Inhibition of Nischarin Expression Attenuates Rilmenidine-Evoked Hypotension and Phosphorylated Extracellular Signal-Regulated Kinase 1/2 Production in the Rostral Ventrolateral Medulla of Rats

Department of Pharmacology and Toxicology, Brody School of Medicine, East Carolina University, Greenville, North Carolina

Imidazoline (I₁)-evoked hypotension is linked to enhanced phosphorylated extracellular signal-regulated kinase (pERK)1/2 production in the rostral ventrolateral medulla (RVLM). Recent cell culture findings suggest that nischarin is a candidate for the I₁ receptor. In the present study, nischarin antisense oligodeoxynucleotide (ODN) (AS1 or AS2), designed according to nischarin cDNA sequence, was administered intracisternally (i.c., 2 nmol/rat for 2 days) to knockdown central nischarin expression; control rats received the corresponding mismatched ODN (MM1 or MM2) or artificial cerebrospinal fluid (aCSF). We investigated the effects of AS1 or AS2 on nischarin expression in the RVLM, and on the hypotension and RVLM pERK1/2 production elicited by the I₁-selective agonist rilmenidine (25 µg/rat i.c.).
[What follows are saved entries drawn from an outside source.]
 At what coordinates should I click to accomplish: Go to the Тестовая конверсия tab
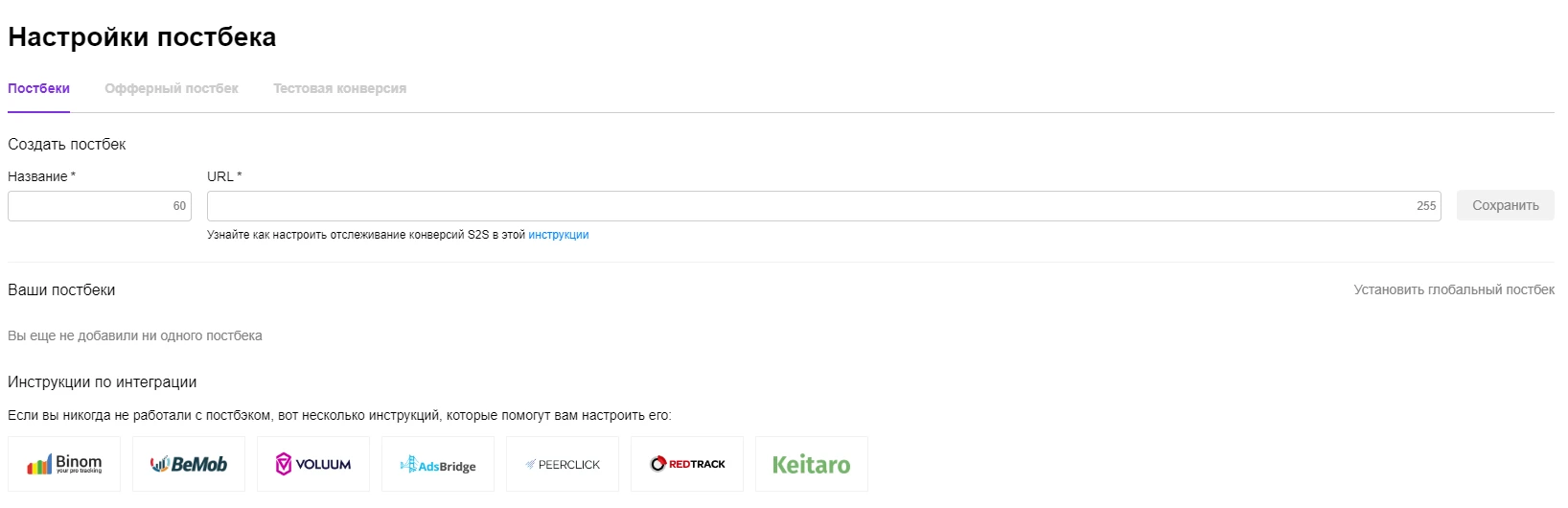point(339,88)
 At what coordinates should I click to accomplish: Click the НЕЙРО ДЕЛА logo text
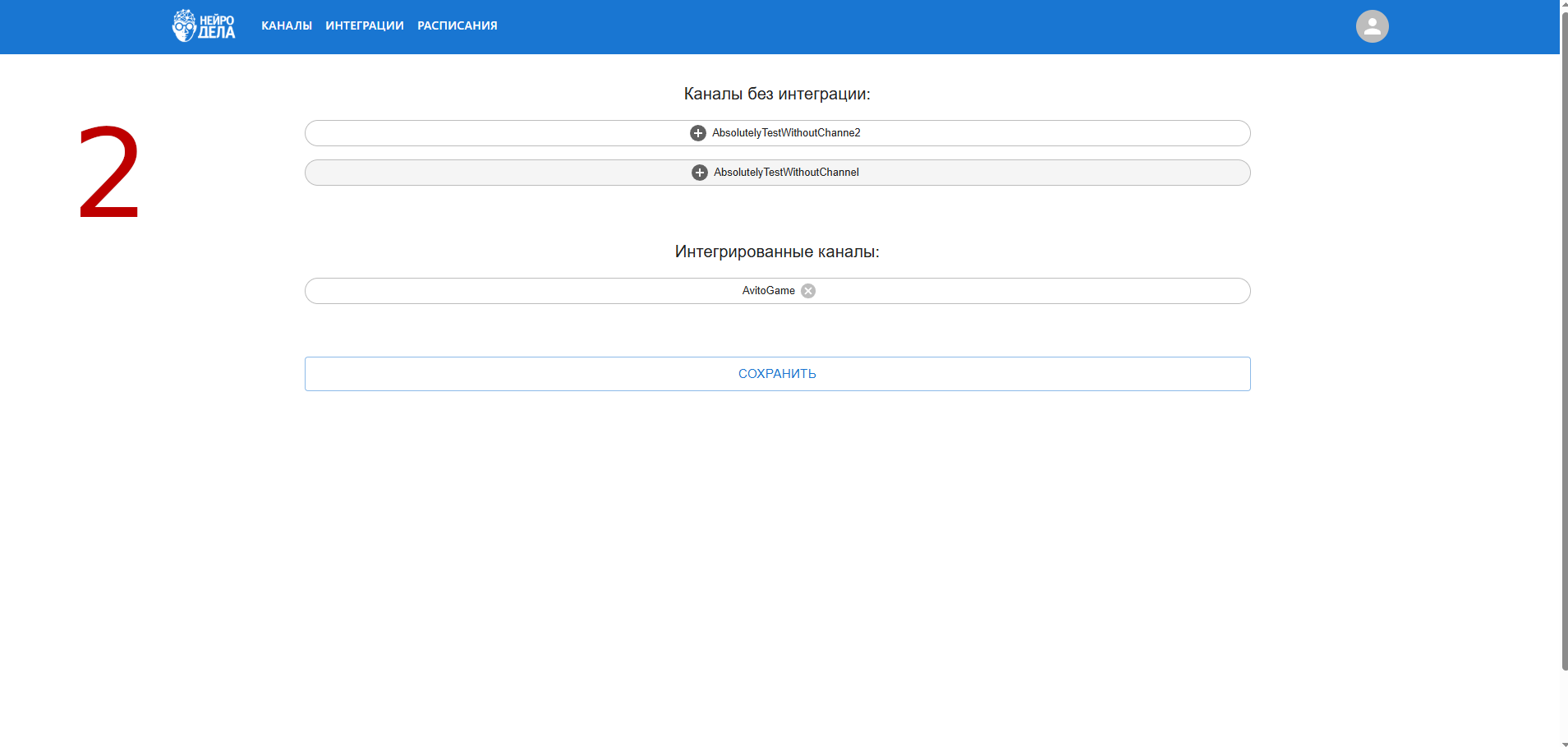click(x=217, y=26)
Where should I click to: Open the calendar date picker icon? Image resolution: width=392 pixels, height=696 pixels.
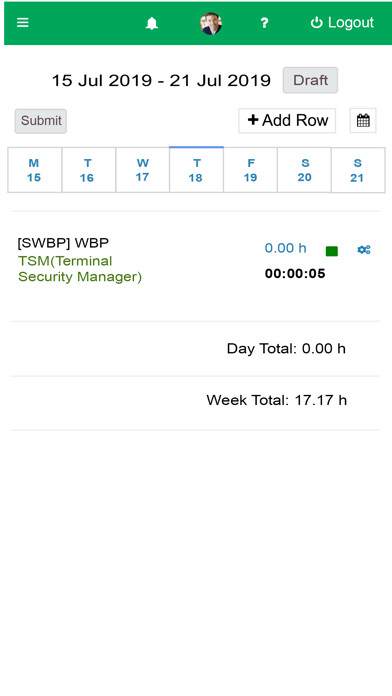pos(363,121)
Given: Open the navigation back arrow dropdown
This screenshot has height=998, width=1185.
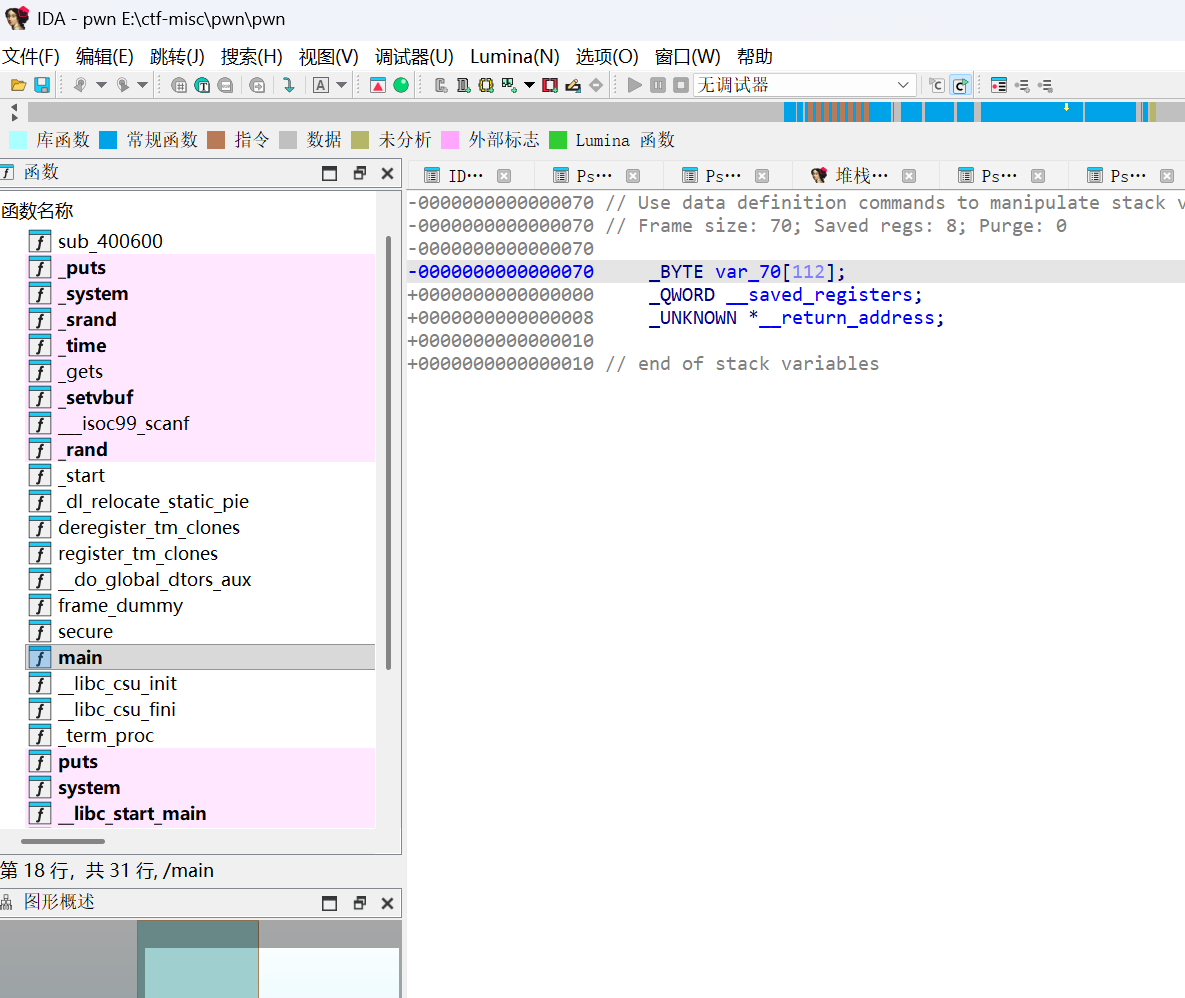Looking at the screenshot, I should (100, 84).
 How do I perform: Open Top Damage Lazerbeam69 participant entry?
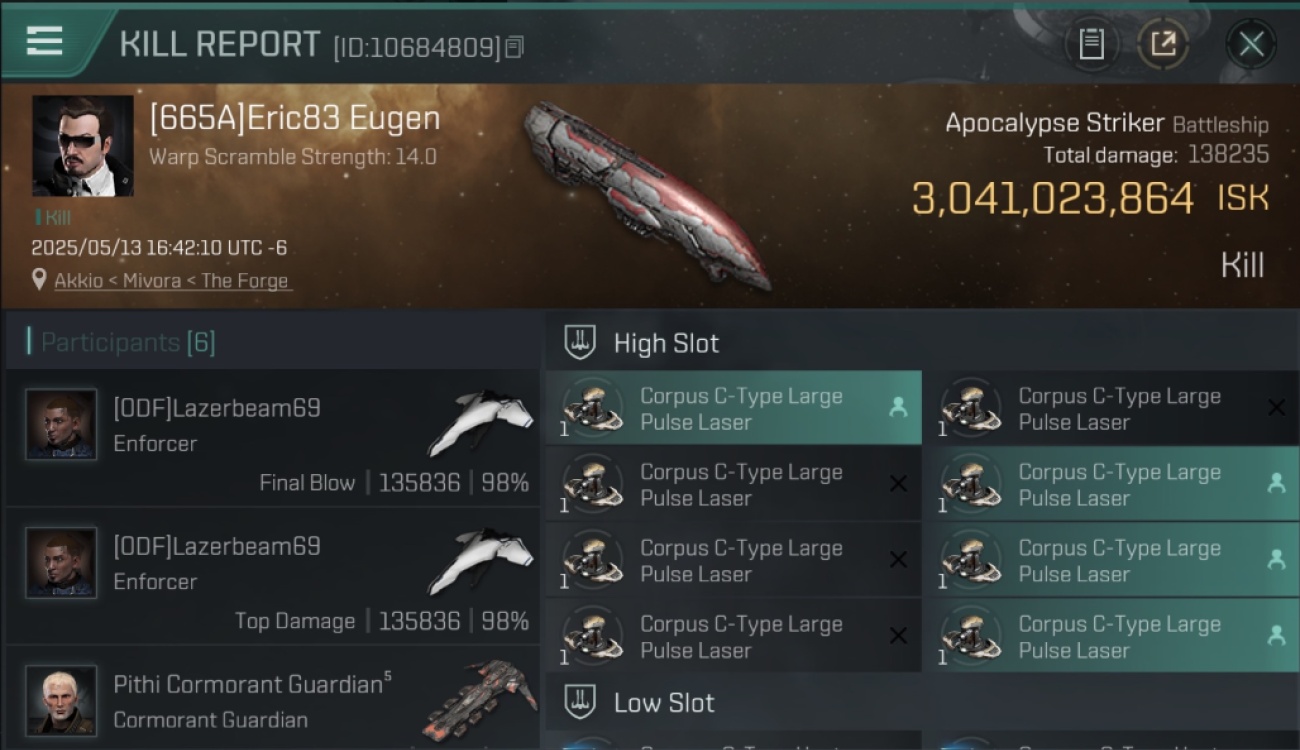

Compared with aCSF, the mismatched ODN (MM1 or MM2) had no significant effect on RVLM nischarin expression or the cardiovascular and cellular (RVLM pERK1/2) responses elicited by rilmenidine. However, either antisense ODN substantially (>80%) reduced nischarin expression in the RVLM (AS1/MM1, 3 ± 1 versus 32 ± 2 positive cells; AS2/MM2, 4 ± 1 versus 31 ± 2 positive cells) and abrogated rilmenidine (I₁)-evoked hypotension (AS1/MM1, –4.1 ± 0.9 versus –10.8 ± 1.9 mm Hg; AS2/MM2, –2.1 ± 1.1 versus –15.3 ± 2.5 mm Hg) and ERK1/2 activation in the RVLM (AS1/MM1, 10 ± 1 versus 15 ± 2 positive cells; AS2/MM2, 9 ± 1 versus 18 ± 2 positive cells). Finally, pERK1/2 generated by central I₁ receptor activation is colocalized with nischarin in the RVLM neurons. This is the first evidence in vivo that nischarin plays a critical role in I₁ receptor-mediated pERK1/2 production in the RVLM and the subsequent hypotension.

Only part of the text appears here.